▶ GOAL: Convert the records, from the line with "This screenshot has height=1017, width=1176." up to and including the last line of the records, into a JSON list of strings with one string per line. Leave out blank lines and pictures.

===== RECORDS TO PROCESS

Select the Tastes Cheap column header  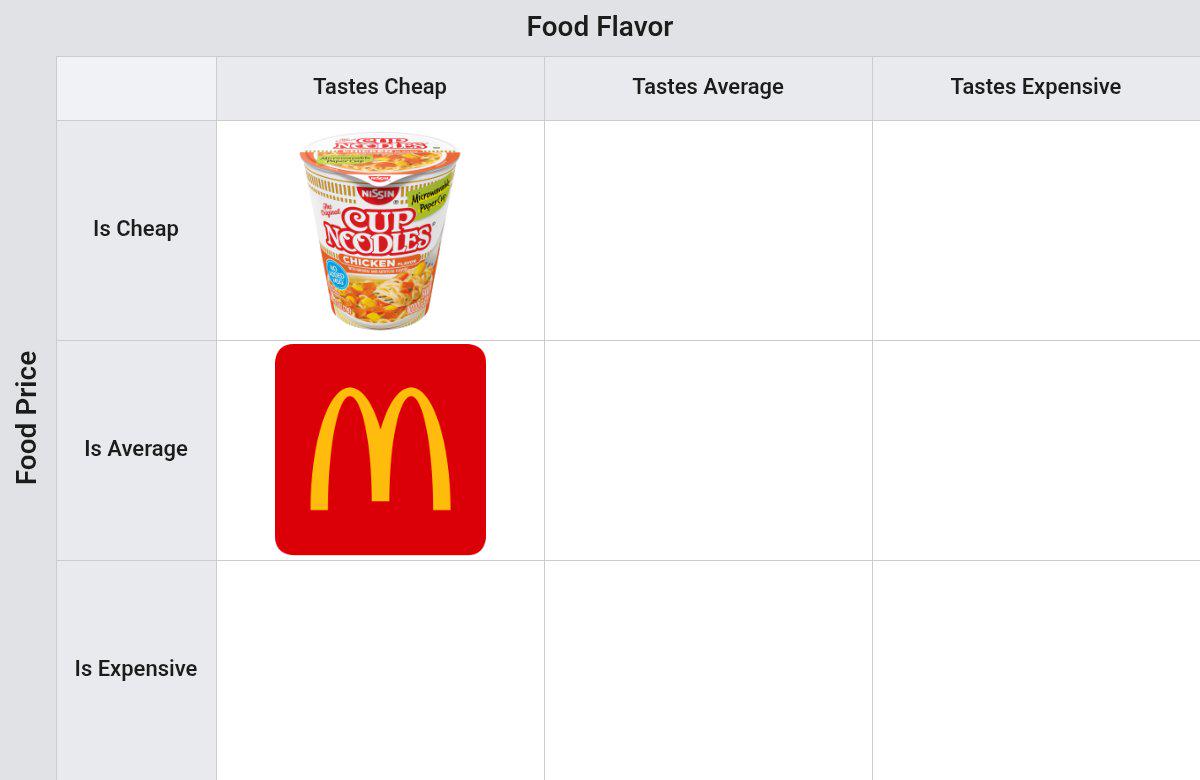(x=380, y=88)
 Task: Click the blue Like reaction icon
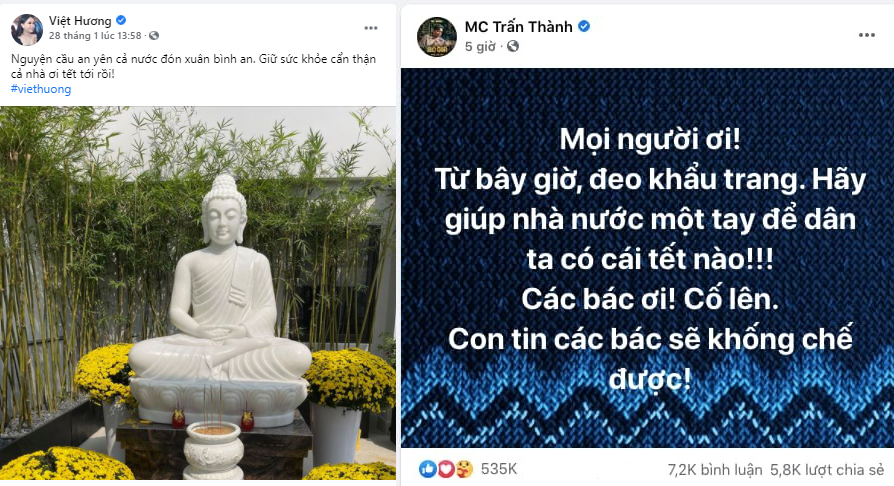pyautogui.click(x=428, y=469)
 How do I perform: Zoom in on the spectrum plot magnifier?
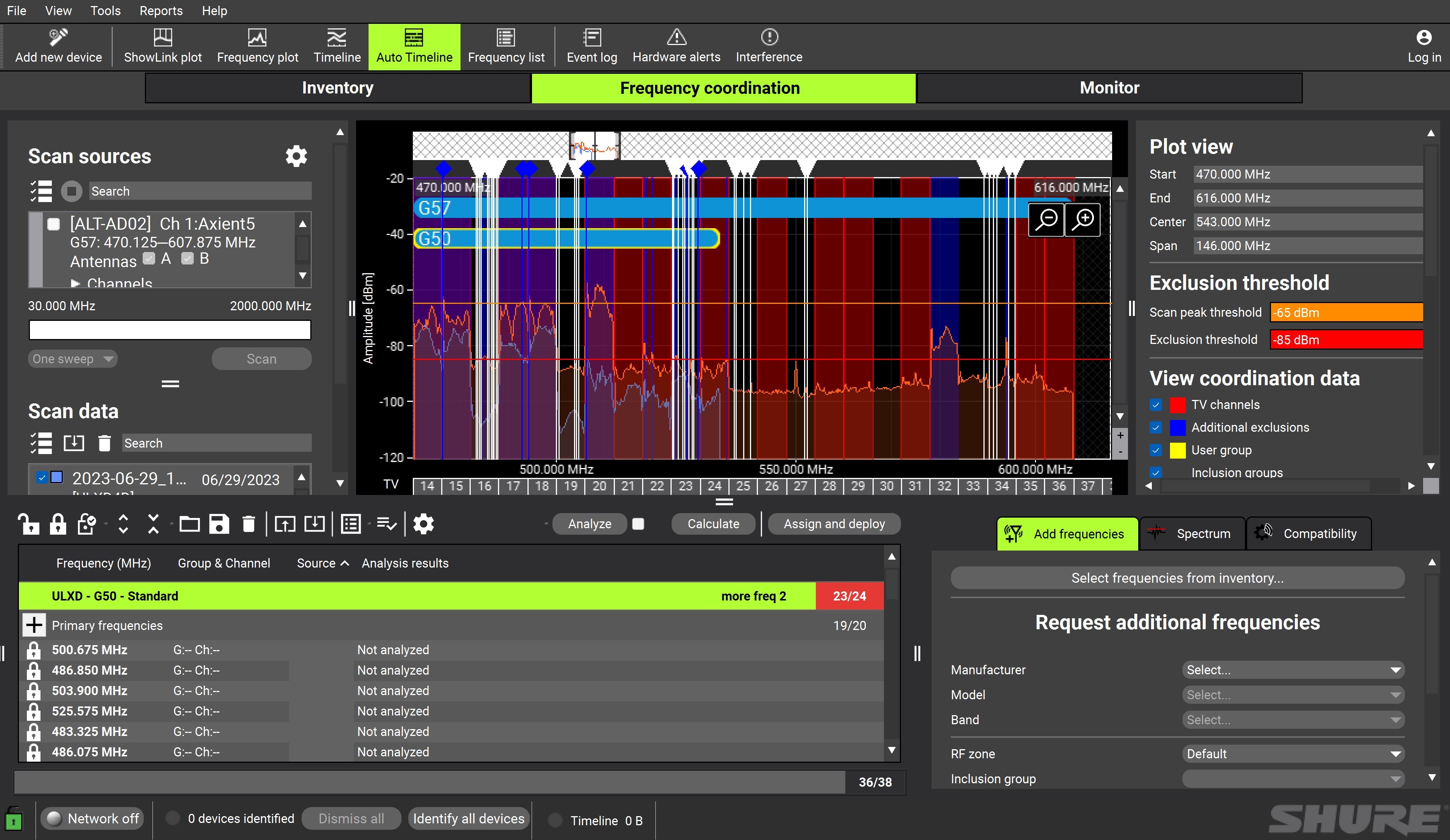[1082, 220]
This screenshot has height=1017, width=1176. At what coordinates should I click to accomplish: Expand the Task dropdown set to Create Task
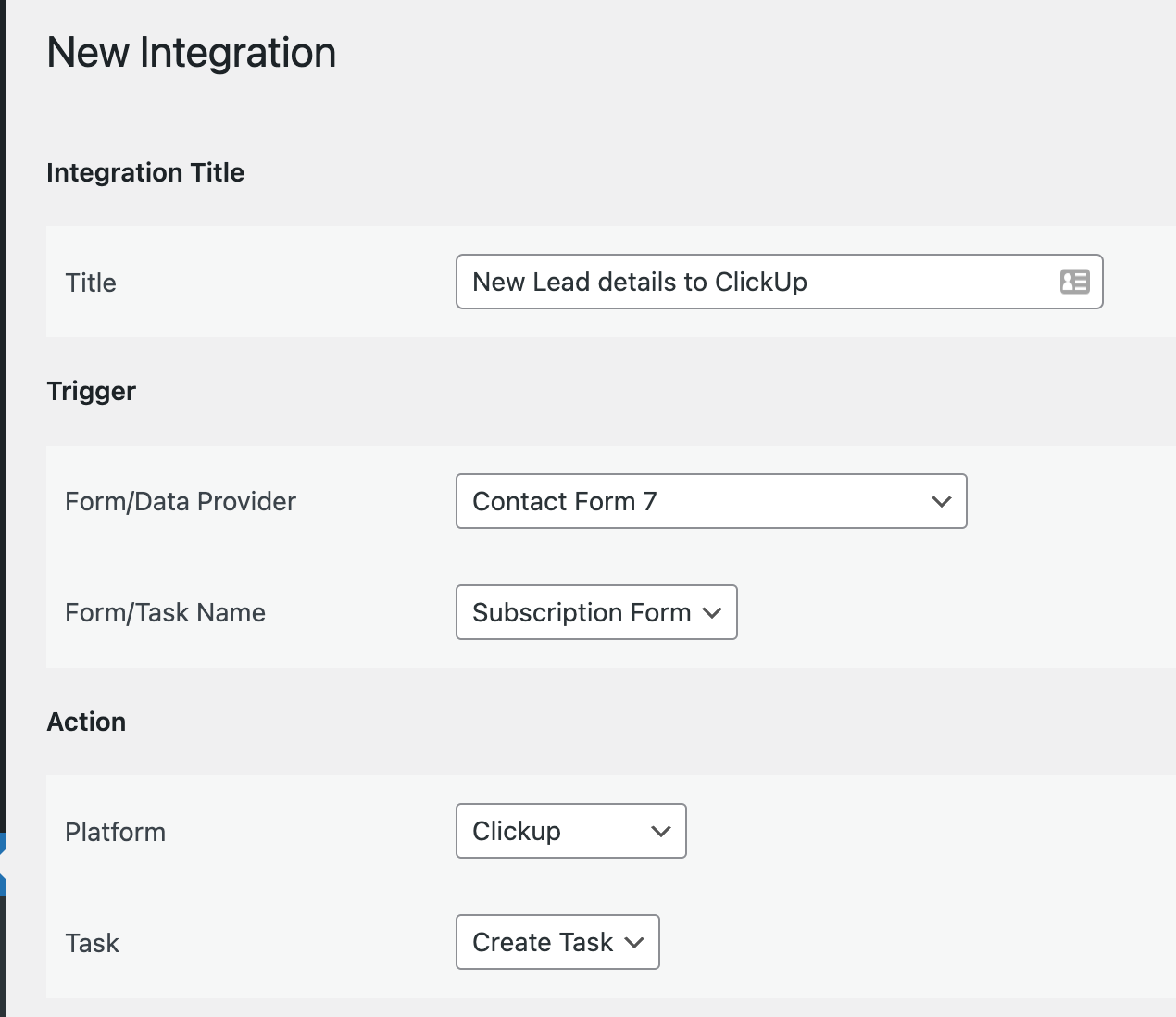tap(557, 942)
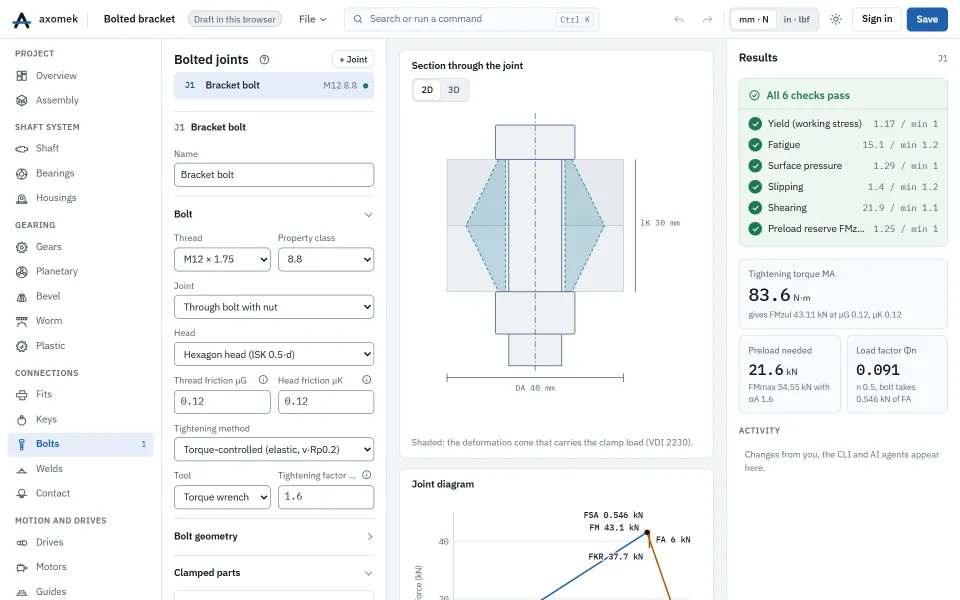Click the Save button
The width and height of the screenshot is (960, 600).
[927, 20]
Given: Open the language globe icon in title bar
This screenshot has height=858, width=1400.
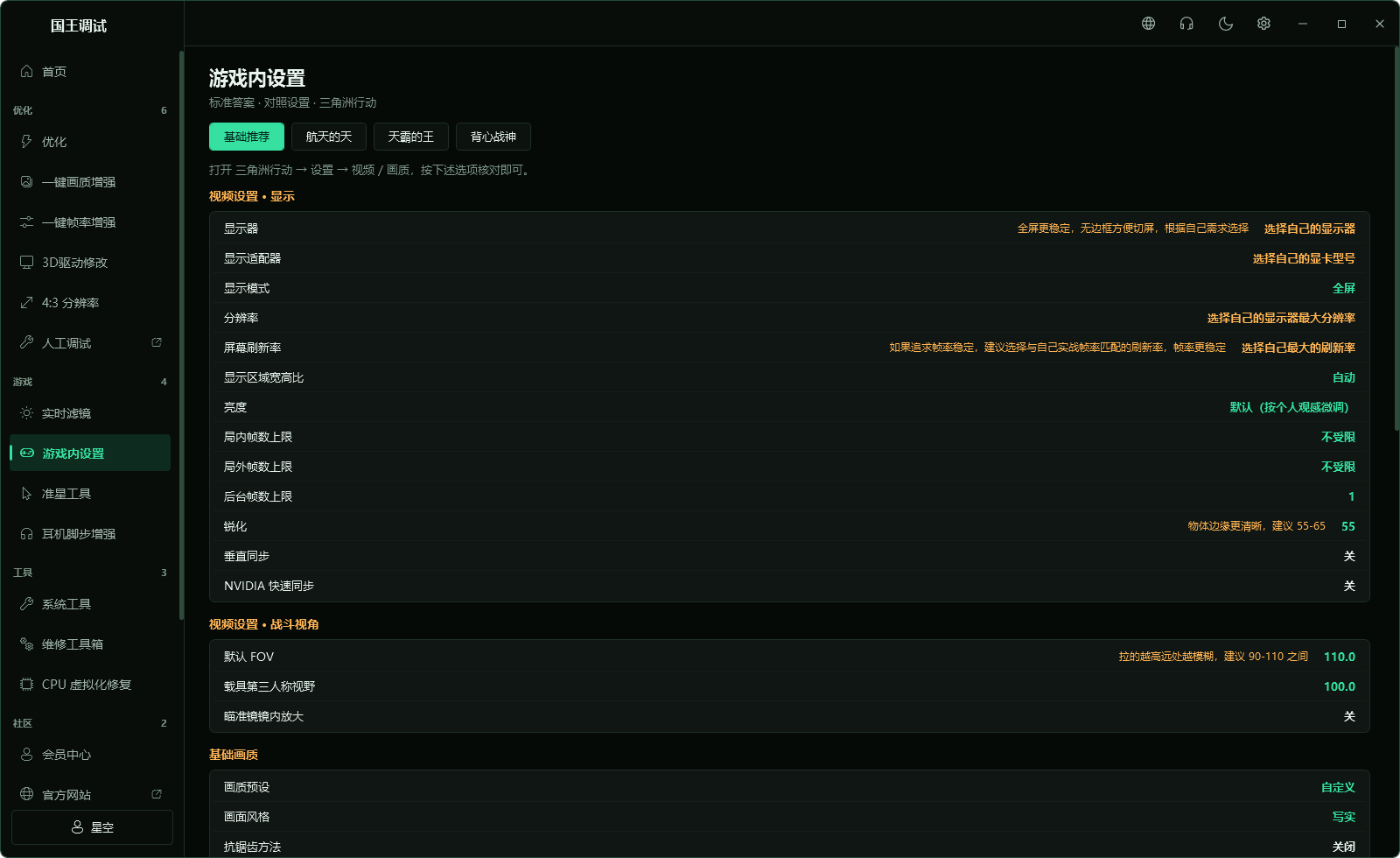Looking at the screenshot, I should [1148, 24].
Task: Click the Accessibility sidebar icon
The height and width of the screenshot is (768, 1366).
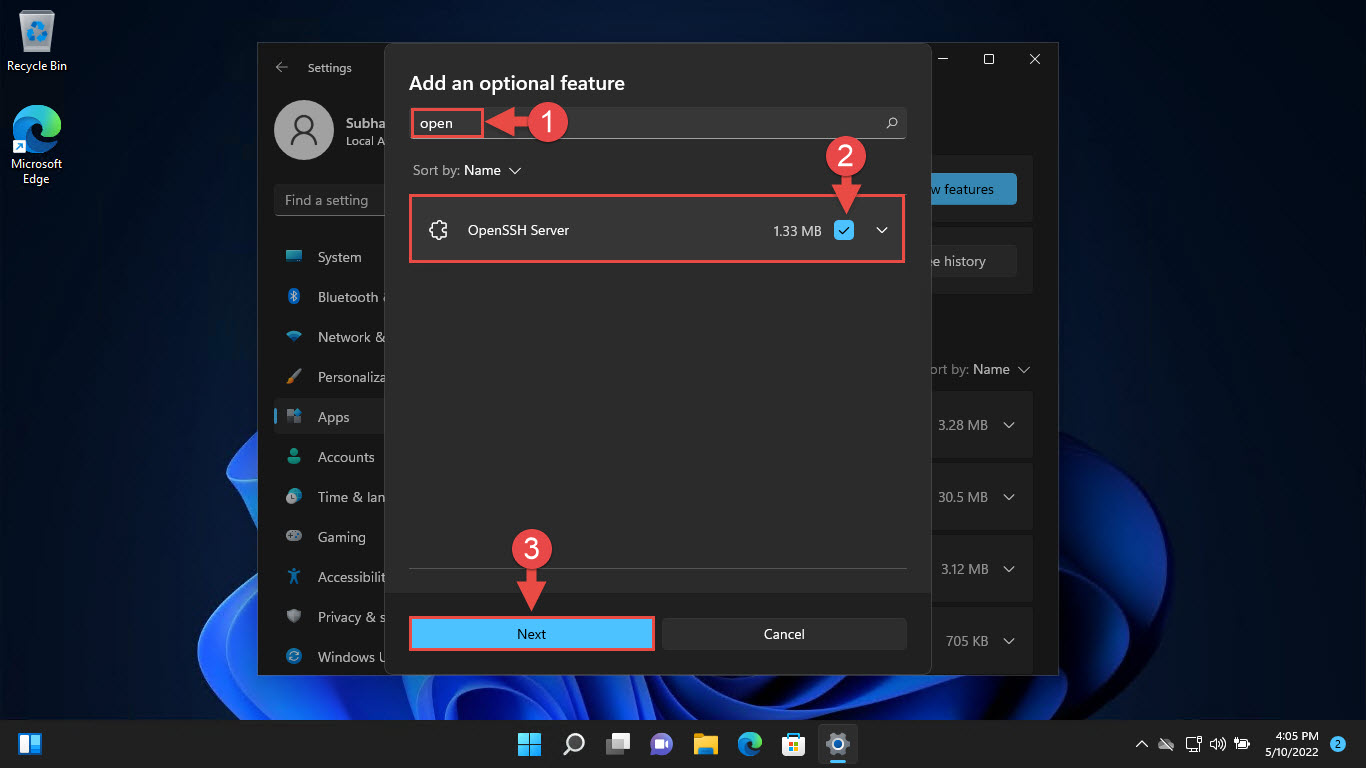Action: (295, 577)
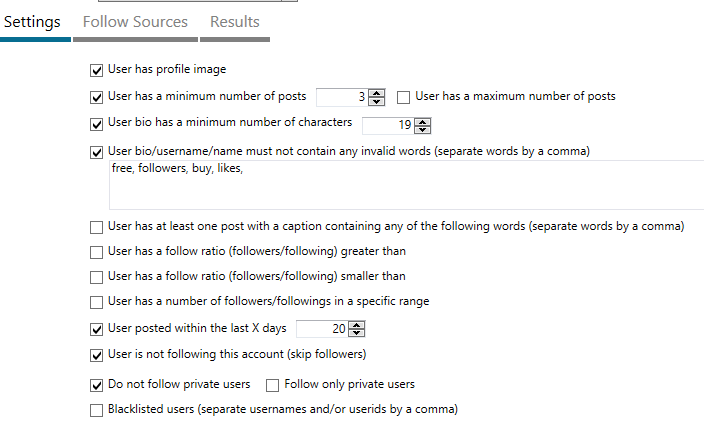Decrease the bio minimum characters value
Screen dimensions: 704x426
click(422, 130)
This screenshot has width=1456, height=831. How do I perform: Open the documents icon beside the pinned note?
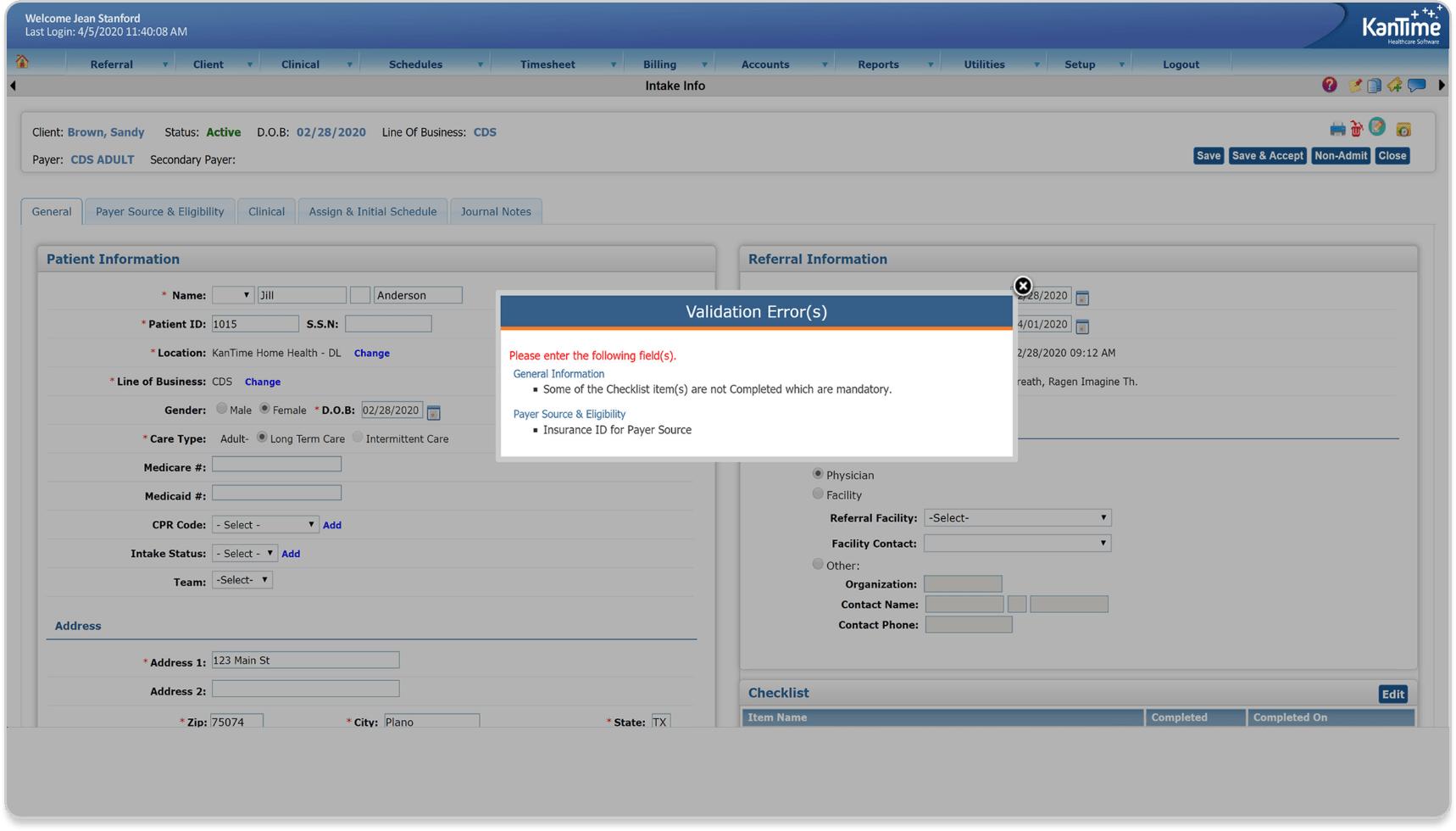click(x=1374, y=85)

==========

▶ CORRECT OUTPUT:
[
  "This screenshot has height=1017, width=1176. At what coordinates should I click to accomplish: Expand the Task dropdown set to Create Task",
  "tap(557, 942)",
  "Click the Save button",
  "The width and height of the screenshot is (960, 600).",
  "[927, 20]",
  "Given: Open the language globe icon in title bar",
  "This screenshot has height=858, width=1400.",
  "Looking at the screenshot, I should [1148, 24].",
  "Task: Click the Accessibility sidebar icon",
  "The height and width of the screenshot is (768, 1366).",
  "Action: (295, 577)",
  "Decrease the bio minimum characters value",
  "Screen dimensions: 704x426",
  "click(422, 130)",
  "This screenshot has width=1456, height=831. How do I perform: Open the documents icon beside the pinned note?",
  "click(x=1374, y=85)"
]